- Other names: Hemangiomatous branchial clefts-lip pseudocleft syndrome
- Autosomal dominant is the manner of inheritance of this condition

= Branchio-oculo-facial syndrome =

Branchio-oculo-facial syndrome (BOFS) is a disease that arises from a mutation in the TFAP2A gene. It is a rare autosomal dominant disorder that starts to affect a child's development before birth. Symptoms of this condition include skin abnormalities on the neck, deformities of the ears and eyes, and other distinctive facial features such a cleft lip along with slow growth, intellectual disability and premature graying of hair.

== Signs and symptoms ==
"Branchio" refers to the branchial arches, also known as the pharyngeal arches, of the affected individual. The branchial arches are structures in the developing embryo that give rise to certain tissues in the neck and facial area. In individuals affected by this condition, the branchial arches fail to develop properly. This leads to some of the physical conditions of this syndrome, which include abnormal patches of skin on the neck and face region and can be abnormally hairy, thin or red and with a high number of blood vessels. "Oculo" refers to the eyes. Individuals have vision impairment due to several malformations in the eyes such as small eyeballs, blockage in the tear ducts or lacking eyes completely. "Facial" refers to the face; those affected can have several abnormalities in that region. These abnormalities include a cleft lip, a cleft palate which is an opening in the roof of the mouth, widely spaced eyes (hypertelorism), sharp corners of the mouth that point upward, a broad nose that can include a flattened tip, along with several deformations of both the external and middle ear structures. This syndrome is restricted to the face, but it can also cause underdeveloped or malformed kidneys.

== Pathophysiology ==
The disease is genetically inherited and stems from a mutation that deletes the TFAP2A gene. This gene is important because it provides the blueprint for the arrangement of 437 amino acids that make up the protein transcription factor known as AP-2 alpha. This protein transcription factor binds to a carboxy-terminus helix-span-helix motif and an amino-terminus portion of DNA that affects the activity of numerous cellular activities such as cell division and apoptosis. AP-2 alpha is especially important during the embryo's development principally in the development of the branchial arches. Currently, there are also four other proteins are affected by the deletion of the TFAP2A gene as well. One is L249P, this protein changes to causes a conformational space change with a substituted proline. Furthermore, a change in the R254W and R255G proteins results in a replacement of a charged polar side chain by a nonpolar side chain, and lastly, an alteration in the G262E protein results in a nonpolar side chain being replaced by a charged polar side chain.

== Diagnosis ==
Branchio-oculo-facial syndrome is difficult to diagnose because it has incomplete penetrance. It is often misdiagnosed as branchio-oto-renal syndrome because of its similarities in symptoms.

== Management ==
The care and management of people with BOFS is aimed at the specific signs and symptoms, and should be carried out by a multi-specialty team who are skilled in craniofacial disorders. A medical geneticist usually makes the clinical diagnosis, which is confirmed with molecular testing. Reconstructive surgery is needed to repair facial deformities and obstructed nasal ducts. Importantly, the skin defects should not be treated with simple cauterization. Strabismus ("crossed eyes") may be corrected by surgery.

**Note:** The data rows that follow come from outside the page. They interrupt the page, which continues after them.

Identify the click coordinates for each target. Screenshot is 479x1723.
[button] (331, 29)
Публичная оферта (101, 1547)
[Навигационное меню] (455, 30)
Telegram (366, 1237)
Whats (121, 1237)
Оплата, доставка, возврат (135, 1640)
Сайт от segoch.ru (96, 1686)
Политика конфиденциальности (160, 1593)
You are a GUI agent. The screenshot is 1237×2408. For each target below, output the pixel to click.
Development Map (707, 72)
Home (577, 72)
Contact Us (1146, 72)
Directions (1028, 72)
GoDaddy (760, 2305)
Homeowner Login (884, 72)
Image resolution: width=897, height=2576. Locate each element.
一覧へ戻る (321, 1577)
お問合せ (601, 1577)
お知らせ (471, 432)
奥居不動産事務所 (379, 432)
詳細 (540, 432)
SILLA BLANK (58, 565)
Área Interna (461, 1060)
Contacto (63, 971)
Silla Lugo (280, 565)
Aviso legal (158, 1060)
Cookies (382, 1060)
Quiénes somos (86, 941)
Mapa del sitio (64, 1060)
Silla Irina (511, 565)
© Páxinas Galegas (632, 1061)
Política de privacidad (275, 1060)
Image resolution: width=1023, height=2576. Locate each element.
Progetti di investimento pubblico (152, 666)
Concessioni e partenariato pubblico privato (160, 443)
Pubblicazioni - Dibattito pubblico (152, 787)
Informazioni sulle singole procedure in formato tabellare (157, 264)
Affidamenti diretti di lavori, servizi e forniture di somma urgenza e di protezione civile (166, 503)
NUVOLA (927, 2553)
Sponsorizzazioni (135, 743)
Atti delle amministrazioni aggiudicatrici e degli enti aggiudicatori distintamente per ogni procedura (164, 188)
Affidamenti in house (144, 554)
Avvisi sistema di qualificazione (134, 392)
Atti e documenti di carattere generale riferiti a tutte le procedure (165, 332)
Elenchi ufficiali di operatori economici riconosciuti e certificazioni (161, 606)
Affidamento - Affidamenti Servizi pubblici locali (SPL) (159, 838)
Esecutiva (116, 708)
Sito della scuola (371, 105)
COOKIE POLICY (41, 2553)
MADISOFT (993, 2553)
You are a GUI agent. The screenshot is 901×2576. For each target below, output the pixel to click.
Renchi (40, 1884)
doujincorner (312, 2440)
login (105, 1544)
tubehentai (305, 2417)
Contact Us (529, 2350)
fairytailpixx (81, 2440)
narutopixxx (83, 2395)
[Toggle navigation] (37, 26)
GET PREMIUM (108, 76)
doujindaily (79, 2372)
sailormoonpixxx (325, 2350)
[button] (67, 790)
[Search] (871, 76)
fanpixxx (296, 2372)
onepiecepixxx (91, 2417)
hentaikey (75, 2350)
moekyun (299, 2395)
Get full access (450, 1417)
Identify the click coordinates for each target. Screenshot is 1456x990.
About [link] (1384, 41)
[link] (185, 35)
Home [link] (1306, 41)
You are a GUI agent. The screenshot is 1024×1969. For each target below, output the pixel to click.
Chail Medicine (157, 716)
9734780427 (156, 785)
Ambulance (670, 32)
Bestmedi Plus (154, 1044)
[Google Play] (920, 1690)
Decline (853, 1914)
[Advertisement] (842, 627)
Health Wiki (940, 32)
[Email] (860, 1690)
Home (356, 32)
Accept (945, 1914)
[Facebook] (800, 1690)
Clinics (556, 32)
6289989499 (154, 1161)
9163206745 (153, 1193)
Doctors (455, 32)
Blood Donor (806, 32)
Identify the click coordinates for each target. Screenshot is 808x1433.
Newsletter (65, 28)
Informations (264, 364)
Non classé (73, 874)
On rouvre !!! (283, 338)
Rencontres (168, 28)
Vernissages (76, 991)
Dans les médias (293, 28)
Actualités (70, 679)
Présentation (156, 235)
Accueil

In addition, people with BOFS should be managed by an ophthalmologist, otolaryngologist, dentist, and speech therapist. Depending on the person's issues, there may be a need for a neuropsychological or developmental evaluation and mental health support.

Genetic counseling is recommended for patients and their families for reproductive health.

== Epidemiology ==
It was estimated that only 100 cases of BOFS have been documented in the medical literature as of 2018.